With the Mobile World Congress in full swing across the Atlantic, Intel has announced a series of Atom processors targeted at smartphones. The most interesting of these is the Z2460, which is based on the 32-nm Atom core otherwise known as Medfield. This chip is a single-core design with a 1.6GHz peak clock speed and Hyper-Threading support. An integrated GPU provides a modicum of 3D horsepower, while video blocks enable 1080p video decoding and encoding at up to 30 FPS.
The Z2460 will hit Europe this summer inside a "Santa Clara" smartphone sold by Orange. The phone is based on Intel's reference design, which sports a 4" screen and dimensions of 123 x 63 x 10 mm. Although that's slightly larger than an iPhone in every respect, Apple's latest smartphone is 23 grams heavier. Curiously, there's no mention of the device's battery life. More surprising is the assertion that it'll run the Gingerbread version of Android upon release. An ICS update is coming after the official launch, but if that isn't happening until this summer, the first Atom smartphone might be well behind the OS curve.
If the Z2460 isn't fast enough for your needs, the Atom Z2580 offers dual cores and purportedly double the performance.
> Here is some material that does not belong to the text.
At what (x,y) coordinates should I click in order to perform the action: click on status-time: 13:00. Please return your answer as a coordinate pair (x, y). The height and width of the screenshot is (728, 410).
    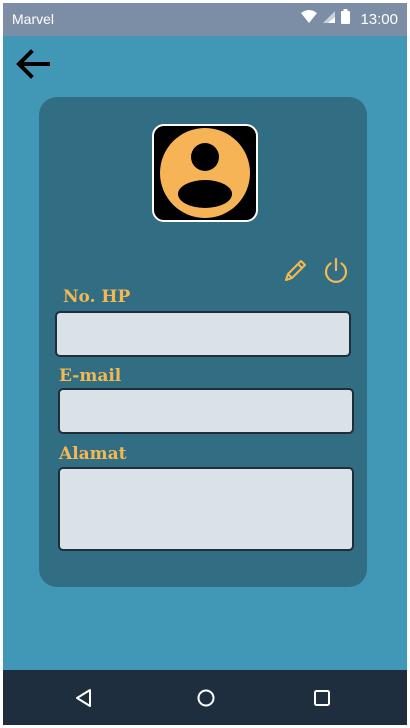
    Looking at the image, I should click on (379, 19).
That model won't begin sampling until the end of the year, though. Actual products based on the chip aren't expected until next year.
For less exotic smartphones, Intel is prepping the Atom Z2000. This single-core chip is built using the same 32-nm process as the others, but its clock speed tops out at an even 1GHz, and there's no mention of Hyper-Threading. Like the Z2580, the budget chip is slated to begin sampling this year but not pop up in consumer devices until 2013.